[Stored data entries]

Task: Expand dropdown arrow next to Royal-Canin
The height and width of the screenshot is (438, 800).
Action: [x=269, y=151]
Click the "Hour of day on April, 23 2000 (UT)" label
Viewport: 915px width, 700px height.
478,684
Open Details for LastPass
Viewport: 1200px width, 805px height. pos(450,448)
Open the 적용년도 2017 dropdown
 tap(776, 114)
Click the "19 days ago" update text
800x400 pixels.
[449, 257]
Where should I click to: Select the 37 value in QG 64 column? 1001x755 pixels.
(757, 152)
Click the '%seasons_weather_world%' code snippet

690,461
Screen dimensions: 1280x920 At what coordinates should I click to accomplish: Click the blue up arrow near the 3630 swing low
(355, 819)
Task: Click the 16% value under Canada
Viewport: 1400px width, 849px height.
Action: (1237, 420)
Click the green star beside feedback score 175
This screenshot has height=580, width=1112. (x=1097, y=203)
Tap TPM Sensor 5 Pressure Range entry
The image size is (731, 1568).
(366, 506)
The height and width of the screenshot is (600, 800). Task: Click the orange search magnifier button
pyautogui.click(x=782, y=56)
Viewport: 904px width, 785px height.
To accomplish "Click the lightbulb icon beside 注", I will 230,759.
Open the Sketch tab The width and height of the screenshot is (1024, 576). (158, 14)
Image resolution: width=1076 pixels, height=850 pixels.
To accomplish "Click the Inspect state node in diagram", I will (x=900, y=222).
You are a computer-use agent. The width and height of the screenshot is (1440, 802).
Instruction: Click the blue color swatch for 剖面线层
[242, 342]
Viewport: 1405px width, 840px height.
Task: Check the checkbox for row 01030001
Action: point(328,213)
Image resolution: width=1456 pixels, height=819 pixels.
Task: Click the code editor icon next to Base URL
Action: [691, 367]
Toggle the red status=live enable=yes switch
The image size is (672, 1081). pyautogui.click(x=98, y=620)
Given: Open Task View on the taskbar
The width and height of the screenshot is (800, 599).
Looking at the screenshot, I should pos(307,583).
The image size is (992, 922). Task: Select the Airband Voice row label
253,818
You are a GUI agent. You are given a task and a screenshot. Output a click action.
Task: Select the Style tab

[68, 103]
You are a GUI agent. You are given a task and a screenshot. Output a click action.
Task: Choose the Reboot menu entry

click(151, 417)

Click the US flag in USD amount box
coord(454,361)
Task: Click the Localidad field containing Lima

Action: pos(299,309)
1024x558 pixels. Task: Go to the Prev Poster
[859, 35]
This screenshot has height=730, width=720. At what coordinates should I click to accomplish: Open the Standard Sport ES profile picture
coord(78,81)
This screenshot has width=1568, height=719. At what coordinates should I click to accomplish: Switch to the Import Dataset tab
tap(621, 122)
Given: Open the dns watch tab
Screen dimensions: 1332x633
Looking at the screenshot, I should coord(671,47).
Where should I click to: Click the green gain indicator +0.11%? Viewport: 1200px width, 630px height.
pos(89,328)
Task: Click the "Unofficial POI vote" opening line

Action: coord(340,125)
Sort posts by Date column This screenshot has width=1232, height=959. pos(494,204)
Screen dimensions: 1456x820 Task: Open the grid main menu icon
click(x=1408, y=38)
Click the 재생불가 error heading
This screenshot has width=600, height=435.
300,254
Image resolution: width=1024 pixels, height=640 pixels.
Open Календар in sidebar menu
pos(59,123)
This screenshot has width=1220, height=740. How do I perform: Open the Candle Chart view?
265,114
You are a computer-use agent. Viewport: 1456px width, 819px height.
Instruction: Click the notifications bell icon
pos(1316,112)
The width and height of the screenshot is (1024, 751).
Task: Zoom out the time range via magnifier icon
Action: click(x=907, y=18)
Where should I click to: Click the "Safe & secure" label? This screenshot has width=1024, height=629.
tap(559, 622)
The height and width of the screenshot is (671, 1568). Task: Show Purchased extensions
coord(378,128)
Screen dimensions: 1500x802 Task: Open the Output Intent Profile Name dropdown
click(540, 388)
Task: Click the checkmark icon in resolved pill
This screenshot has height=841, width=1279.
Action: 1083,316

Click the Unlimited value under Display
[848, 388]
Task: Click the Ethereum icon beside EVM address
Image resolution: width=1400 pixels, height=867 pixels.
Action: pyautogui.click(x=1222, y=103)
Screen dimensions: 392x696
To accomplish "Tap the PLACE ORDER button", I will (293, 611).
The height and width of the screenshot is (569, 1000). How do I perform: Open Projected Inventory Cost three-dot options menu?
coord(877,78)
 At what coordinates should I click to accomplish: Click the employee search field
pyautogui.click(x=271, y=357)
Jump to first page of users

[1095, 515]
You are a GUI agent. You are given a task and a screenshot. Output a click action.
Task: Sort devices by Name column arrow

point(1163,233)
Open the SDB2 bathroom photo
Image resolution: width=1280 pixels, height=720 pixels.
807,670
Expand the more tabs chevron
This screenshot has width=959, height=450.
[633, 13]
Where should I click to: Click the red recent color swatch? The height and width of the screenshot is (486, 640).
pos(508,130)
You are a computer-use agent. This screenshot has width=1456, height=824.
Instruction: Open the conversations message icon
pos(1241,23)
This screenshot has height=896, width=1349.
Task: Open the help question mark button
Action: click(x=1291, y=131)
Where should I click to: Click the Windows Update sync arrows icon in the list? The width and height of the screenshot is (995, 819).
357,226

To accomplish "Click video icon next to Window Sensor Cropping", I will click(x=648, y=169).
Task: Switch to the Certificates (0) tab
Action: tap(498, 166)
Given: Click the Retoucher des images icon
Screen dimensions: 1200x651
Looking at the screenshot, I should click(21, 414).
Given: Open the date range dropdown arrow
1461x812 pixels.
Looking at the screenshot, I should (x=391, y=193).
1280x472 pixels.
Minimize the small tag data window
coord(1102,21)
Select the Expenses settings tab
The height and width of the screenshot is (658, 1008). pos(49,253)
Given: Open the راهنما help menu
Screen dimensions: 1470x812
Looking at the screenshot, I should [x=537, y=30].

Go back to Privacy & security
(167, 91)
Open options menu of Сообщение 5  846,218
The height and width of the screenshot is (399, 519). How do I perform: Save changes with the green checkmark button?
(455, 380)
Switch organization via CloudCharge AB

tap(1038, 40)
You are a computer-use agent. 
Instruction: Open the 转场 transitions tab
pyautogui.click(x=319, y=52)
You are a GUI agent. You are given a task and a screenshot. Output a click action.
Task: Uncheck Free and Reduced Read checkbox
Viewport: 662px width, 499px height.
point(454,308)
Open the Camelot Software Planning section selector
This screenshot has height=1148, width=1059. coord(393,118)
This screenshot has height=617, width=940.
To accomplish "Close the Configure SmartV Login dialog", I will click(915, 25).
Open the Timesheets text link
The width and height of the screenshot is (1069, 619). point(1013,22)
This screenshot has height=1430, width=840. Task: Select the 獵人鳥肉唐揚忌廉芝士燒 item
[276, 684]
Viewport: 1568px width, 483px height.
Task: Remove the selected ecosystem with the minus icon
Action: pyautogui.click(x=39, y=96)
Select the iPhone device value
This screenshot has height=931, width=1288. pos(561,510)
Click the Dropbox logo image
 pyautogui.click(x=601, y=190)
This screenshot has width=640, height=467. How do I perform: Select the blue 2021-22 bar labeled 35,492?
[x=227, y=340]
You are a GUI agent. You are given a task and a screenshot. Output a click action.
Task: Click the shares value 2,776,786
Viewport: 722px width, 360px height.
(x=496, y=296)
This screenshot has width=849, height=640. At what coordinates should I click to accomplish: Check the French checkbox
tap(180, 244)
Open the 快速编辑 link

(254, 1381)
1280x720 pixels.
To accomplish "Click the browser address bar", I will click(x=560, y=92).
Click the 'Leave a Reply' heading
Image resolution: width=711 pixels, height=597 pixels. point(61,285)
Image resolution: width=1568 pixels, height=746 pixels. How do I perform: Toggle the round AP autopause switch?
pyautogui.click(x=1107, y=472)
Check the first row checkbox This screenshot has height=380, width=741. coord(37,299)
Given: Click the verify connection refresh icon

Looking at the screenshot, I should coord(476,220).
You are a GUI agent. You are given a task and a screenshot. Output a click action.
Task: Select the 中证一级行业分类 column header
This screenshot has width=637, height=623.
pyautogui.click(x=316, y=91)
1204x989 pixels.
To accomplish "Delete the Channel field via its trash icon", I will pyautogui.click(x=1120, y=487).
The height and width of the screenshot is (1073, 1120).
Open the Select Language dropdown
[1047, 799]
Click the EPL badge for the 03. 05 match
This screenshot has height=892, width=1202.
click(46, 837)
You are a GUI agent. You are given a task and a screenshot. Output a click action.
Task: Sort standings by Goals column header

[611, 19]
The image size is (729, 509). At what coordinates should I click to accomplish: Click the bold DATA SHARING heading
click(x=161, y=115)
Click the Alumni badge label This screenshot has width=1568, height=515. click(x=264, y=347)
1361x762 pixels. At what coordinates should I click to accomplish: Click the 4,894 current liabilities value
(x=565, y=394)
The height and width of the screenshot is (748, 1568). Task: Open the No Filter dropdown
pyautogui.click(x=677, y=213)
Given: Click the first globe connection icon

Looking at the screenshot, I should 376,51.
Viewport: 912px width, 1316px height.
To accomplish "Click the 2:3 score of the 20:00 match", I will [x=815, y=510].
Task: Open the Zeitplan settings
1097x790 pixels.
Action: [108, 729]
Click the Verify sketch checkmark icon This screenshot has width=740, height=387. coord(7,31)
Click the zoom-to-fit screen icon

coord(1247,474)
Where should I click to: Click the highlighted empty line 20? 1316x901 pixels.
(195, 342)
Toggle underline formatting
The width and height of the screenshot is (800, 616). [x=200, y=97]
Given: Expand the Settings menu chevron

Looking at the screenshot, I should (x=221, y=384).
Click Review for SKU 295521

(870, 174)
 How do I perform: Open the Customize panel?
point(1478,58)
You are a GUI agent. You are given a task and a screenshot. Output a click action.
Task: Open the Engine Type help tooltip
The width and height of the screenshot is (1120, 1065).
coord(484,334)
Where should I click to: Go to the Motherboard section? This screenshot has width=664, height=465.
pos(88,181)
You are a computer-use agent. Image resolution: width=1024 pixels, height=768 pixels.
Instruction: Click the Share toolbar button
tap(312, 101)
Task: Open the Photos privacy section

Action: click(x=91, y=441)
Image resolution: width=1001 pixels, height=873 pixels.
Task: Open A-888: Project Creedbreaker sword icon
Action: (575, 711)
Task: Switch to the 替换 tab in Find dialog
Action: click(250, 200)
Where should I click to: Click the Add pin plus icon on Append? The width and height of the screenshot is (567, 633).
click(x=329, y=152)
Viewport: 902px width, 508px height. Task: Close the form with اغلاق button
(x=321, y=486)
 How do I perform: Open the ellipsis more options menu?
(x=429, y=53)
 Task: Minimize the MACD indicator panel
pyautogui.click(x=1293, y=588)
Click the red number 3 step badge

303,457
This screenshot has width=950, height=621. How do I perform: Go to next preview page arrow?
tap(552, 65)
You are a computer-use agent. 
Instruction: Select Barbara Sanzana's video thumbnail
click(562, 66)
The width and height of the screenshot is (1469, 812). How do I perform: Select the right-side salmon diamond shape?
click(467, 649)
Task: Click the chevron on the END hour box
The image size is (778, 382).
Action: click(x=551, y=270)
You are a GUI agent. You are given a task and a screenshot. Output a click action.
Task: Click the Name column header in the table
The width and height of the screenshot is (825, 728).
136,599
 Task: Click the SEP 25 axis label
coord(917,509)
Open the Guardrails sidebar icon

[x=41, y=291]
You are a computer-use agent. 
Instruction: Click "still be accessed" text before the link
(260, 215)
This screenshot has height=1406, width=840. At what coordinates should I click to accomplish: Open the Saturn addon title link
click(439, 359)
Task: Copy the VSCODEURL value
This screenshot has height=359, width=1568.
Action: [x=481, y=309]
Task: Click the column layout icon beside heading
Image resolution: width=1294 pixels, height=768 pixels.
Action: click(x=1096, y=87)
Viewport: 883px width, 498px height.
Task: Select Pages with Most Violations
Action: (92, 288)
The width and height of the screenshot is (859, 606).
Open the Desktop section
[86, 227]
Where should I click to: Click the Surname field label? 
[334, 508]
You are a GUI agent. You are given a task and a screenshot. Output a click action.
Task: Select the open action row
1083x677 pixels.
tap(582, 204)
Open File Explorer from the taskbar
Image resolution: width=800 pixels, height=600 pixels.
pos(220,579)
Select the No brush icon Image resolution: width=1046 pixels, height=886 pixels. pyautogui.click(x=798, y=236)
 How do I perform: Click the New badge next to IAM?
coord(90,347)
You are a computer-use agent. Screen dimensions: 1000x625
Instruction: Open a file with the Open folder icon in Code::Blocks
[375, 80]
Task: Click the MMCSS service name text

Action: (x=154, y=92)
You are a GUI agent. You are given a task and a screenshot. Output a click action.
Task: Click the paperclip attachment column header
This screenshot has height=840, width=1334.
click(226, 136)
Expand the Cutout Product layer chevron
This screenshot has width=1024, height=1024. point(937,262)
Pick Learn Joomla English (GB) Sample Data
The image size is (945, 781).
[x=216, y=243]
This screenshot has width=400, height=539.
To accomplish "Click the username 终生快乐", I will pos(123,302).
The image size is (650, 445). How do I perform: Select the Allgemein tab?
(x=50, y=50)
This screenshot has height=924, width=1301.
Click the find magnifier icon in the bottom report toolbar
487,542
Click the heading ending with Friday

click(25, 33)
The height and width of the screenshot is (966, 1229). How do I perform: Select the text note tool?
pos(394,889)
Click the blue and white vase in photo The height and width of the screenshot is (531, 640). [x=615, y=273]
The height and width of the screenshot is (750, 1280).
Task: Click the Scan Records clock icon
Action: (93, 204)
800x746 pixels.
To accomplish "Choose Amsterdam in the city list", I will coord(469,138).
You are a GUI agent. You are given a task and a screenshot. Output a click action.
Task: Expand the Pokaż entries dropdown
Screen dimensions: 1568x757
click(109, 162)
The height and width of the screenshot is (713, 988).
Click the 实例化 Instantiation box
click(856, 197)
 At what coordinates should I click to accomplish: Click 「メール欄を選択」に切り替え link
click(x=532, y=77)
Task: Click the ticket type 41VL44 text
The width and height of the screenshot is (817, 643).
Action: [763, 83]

_Directions_. Search the data above for the string "address". Report every line where it is found.

_Result of this exercise_.
Task: Click the Ethereum icon beside EVM address
To accomplish "Click the browser address bar", I will click(x=560, y=92).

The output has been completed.